**Quoted passage**:
+-------+
Variance (Sample, n-1): 325.07
Variance (Population, n): 292.56

Manual calculation: 325.07
Using Pandas: 325.07


### 4.3 Standard Deviation
Square root of variance. Easier to interpret (same units as original data).

In [14]:
# Calculate standard deviation
std_marks = marks.std()  # Sample std dev (uses n-1)
std_marks_pop = marks.std(ddof=0)  # Population std dev

print(f"Variance: {variance_marks:.2f}")
print(f"\nStandard Deviation = √Variance")
print(f"Standard Deviation (Sample, n-1): {std_marks:.2f}")
print(f"Standard Deviation (Population, n): {std_marks_pop:.2f}")
print(f"\nManual check: √{variance_marks:.2f} = {np.sqrt(variance_marks):.2f}")
print(f"\nInterpretation:")
print(f"On average, marks deviate from the mean ({mean:.1f}) by {std_marks:.2f} points")

Variance: 325.07

Standard Deviation = √Variance
Standard Deviation (Sample, n-1): 18.03
Standard Deviation (Population, n): 17.10

Manual check: √325.07 = 18.03

Interpretation:
On average, marks deviate from the mean (65.2) by 18.03 points


### 4.4 Quartiles and Interquartile Range (IQR)
Divide data into 4 equal parts. IQR = Q3 - Q1 (middle 50% of data).

In [15]:
# Calculate quartiles
Q1 = marks.quantile(0.25)
Q2 = marks.quantile(0.50)  # Same as median
Q3 = marks.quantile(0.75)
IQR = Q3 - Q1

# Using numpy percentile (alternative)
Q1_np = np.percentile(marks, 25)
Q3_np = np.percentile(marks, 75)

print(f"Marks (sorted): {sorted(marks.tolist())}")
print(f"\nQuartiles:")
print(f"Q1 (25th percentile): {Q1:.2f}")
print(f"Q2 (50th percentile): {Q2:.2f} [This is the Median]")
print(f"Q3 (75th percentile): {Q3:.2f}")
print(f"\nIQR = Q3 - Q1 = {Q3:.2f} - {Q1:.2f} = {IQR:.2f}")
print(f"\nInterpretation:")
print(f"The middle 50% of marks range from {Q1:.1f} to {Q3:.1f}")
print(f"This spread is {IQR:.1f} marks")
+-------+
**Work to complete**: Extend the descriptive-statistics notebook, starting right after its final line.

**Stored records**:
+-------+
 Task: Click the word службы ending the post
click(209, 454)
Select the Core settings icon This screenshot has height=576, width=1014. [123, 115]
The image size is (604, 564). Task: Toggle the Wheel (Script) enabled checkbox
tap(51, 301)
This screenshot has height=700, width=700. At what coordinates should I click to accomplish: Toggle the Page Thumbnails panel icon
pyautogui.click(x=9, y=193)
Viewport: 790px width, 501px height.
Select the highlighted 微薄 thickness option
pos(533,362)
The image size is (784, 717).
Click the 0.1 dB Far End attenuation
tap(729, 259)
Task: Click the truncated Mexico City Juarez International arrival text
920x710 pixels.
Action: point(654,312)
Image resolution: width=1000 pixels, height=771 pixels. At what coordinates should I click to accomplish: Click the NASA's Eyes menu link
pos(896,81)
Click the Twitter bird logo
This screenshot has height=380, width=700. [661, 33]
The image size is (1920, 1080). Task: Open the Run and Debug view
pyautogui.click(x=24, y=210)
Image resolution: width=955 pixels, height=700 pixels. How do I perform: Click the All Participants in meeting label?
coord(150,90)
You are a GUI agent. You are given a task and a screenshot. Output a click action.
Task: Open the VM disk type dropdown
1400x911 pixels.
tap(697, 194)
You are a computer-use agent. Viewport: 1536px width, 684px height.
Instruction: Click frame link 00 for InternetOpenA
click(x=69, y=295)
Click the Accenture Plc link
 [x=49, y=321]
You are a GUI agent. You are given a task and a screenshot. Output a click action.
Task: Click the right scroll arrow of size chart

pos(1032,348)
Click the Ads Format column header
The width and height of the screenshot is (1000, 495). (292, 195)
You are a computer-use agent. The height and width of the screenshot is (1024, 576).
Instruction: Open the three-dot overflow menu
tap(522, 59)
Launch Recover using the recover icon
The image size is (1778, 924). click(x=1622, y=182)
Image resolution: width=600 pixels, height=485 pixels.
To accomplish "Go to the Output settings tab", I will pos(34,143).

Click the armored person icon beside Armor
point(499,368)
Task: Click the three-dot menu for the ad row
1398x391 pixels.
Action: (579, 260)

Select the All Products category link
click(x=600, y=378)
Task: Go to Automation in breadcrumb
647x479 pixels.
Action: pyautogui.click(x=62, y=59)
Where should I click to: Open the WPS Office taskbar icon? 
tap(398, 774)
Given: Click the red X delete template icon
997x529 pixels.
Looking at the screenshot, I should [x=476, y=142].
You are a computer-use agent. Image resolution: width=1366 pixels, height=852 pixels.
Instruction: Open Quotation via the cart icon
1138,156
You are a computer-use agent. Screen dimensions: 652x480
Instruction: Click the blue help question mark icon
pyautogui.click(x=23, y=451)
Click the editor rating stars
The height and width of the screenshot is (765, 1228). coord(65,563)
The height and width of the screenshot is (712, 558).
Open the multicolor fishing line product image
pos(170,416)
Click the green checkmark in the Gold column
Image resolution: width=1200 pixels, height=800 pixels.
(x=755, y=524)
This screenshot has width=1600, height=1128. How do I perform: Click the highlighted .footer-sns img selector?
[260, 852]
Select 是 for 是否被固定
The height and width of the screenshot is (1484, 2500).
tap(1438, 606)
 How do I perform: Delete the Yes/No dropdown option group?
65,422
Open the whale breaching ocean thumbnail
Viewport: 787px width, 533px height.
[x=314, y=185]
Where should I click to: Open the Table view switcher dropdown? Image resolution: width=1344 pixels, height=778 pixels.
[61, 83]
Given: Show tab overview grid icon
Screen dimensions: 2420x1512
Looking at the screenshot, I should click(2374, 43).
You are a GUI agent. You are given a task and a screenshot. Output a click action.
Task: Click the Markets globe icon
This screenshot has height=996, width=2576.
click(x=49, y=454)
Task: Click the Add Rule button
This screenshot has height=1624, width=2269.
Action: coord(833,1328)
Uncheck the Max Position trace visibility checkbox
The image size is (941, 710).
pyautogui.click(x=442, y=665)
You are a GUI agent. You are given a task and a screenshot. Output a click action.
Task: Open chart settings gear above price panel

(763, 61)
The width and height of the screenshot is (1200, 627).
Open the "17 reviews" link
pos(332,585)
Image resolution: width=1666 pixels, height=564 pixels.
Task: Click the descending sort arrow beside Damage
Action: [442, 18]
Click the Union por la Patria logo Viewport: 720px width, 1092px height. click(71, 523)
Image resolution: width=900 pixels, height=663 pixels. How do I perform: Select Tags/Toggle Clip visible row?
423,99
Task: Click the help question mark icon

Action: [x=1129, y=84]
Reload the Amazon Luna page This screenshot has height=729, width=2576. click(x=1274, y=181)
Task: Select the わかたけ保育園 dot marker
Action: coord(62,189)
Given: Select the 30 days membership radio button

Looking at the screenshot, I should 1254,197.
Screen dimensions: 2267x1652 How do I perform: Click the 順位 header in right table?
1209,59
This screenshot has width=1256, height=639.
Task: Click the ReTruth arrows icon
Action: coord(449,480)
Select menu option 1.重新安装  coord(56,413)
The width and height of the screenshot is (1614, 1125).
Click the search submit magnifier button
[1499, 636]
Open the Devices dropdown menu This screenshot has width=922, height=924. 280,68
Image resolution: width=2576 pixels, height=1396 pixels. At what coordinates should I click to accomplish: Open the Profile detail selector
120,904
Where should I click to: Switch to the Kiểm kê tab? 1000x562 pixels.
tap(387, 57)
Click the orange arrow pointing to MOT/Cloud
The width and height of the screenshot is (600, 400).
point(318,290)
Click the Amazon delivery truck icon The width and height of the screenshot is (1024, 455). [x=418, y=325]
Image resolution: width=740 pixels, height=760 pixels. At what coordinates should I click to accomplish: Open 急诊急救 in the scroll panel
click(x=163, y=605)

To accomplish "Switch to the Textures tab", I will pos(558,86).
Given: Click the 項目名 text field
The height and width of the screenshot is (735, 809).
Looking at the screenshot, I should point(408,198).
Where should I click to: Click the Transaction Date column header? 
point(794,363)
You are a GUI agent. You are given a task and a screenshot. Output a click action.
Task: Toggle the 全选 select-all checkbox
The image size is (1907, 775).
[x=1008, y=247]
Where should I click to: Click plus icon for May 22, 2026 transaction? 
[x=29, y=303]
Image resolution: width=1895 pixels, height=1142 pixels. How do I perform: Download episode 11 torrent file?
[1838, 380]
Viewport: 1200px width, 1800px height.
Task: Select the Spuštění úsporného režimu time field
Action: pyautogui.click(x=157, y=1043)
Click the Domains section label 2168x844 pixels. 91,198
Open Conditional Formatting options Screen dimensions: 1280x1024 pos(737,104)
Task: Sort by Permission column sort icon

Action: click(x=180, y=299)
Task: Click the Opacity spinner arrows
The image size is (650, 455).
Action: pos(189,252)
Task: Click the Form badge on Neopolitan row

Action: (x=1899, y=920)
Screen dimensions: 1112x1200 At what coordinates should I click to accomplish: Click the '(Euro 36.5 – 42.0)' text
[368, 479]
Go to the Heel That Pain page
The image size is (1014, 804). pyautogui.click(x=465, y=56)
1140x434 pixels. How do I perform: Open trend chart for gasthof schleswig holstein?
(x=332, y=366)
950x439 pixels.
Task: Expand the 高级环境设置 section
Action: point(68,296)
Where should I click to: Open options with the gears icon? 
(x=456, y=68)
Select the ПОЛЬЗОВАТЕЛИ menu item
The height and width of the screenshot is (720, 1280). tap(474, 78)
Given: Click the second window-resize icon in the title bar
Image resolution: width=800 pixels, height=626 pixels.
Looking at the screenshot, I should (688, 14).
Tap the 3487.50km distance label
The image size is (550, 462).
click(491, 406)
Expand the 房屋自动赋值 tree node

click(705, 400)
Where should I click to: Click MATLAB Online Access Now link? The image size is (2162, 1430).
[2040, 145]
+-------+
**Final result**:
Marks (sorted): [34, 45, 55, 56, 67, 68, 72, 76, 89, 90]

Quartiles:
Q1 (25th percentile): 55.25
Q2 (50th percentile): 67.50 [This is the Median]
Q3 (75th percentile): 75.00

IQR = Q3 - Q1 = 75.00 - 55.25 = 19.75

Interpretation:
The middle 50% of marks range from 55.2 to 75.0
This spread is 19.8 marks


### 4.5 Detecting Outliers using IQR
Values beyond 1.5 × IQR are considered outliers.

In [16]:
# Calculate outlier boundaries
lower_bound = Q1 - 1.5 * IQR
upper_bound = Q3 + 1.5 * IQR

outliers = marks[(marks < lower_bound) | (marks > upper_bound)]

print(f"Q1: {Q1:.2f}")
print(f"Q3: {Q3:.2f}")
print(f"IQR: {IQR:.2f}")
print(f"\nOutlier thresholds:")
print(f"Lower bound = Q1 - 1.5×IQR = {Q1:.2f} - 1.5×{IQR:.2f} = {lower_bound:.2f}")
print(f"Upper bound = Q3 + 1.5×IQR = {Q3:.2f} + 1.5×{IQR:.2f} = {upper_bound:.2f}")
print(f"\nValues below {lower_bound:.2f} or above {upper_bound:.2f} are outliers")
print(f"\nOutliers in our data: {outliers.tolist() if len(outliers) > 0 else 'None'}")

Q1: 55.25
Q3: 75.00
IQR: 19.75

Outlier thresholds:
Lower bound = Q1 - 1.5×IQR = 55.25 - 1.5×19.75 = 25.62
Upper bound = Q3 + 1.5×IQR = 75.00 + 1.5×19.75 = 104.62

Values below 25.62 or above 104.62 are outliers

Outliers in our data: None


### Summary: Dispersion
All dispersion measures in one place:

In [17]:
print("\n" + "="*50)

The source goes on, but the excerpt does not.